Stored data

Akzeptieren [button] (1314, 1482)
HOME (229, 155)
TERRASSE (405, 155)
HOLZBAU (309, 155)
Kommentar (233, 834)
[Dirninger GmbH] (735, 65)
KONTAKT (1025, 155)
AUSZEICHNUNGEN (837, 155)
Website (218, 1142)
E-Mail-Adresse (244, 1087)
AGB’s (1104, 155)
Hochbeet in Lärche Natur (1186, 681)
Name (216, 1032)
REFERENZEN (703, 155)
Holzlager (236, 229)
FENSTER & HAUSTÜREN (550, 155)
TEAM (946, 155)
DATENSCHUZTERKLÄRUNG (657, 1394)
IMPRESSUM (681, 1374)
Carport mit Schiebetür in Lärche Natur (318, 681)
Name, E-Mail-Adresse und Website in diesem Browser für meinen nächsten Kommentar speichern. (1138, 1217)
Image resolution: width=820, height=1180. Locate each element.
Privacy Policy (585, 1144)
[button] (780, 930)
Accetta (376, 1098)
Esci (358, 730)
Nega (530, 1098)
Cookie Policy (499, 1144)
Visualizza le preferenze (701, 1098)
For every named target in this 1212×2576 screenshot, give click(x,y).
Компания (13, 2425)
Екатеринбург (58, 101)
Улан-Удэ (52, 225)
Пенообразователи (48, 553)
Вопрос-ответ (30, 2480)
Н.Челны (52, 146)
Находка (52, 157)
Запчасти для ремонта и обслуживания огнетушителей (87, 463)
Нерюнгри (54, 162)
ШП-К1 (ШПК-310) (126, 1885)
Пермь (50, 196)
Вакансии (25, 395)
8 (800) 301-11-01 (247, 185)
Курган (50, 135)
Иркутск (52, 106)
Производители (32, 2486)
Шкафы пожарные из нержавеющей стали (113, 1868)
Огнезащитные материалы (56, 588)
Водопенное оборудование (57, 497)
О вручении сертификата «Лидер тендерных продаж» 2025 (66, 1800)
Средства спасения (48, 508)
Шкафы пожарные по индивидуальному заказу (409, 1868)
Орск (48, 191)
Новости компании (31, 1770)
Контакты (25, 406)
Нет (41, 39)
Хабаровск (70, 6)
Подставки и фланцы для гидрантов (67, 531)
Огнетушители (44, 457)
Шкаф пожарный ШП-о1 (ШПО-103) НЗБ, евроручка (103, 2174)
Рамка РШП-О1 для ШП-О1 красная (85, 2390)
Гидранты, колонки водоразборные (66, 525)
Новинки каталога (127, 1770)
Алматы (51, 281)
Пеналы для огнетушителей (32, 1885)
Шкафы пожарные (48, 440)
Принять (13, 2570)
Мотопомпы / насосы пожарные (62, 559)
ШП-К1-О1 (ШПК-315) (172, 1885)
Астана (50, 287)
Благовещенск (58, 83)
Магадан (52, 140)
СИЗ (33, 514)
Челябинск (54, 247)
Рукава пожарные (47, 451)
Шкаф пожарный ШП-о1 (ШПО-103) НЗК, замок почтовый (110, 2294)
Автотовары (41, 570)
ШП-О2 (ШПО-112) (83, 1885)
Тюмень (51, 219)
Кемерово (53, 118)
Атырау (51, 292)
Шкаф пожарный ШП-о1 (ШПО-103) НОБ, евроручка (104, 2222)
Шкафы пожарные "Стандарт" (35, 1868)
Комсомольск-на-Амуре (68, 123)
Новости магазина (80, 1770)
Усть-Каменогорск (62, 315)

• HOW TO COMPLETE THIS TASK
Each line that holds the string "Website" is to be copied from the entries above.

• TASK OUTPUT
Website (218, 1142)
Name, E-Mail-Adresse und Website in diesem Browser für meinen nächsten Kommentar speichern. (1138, 1217)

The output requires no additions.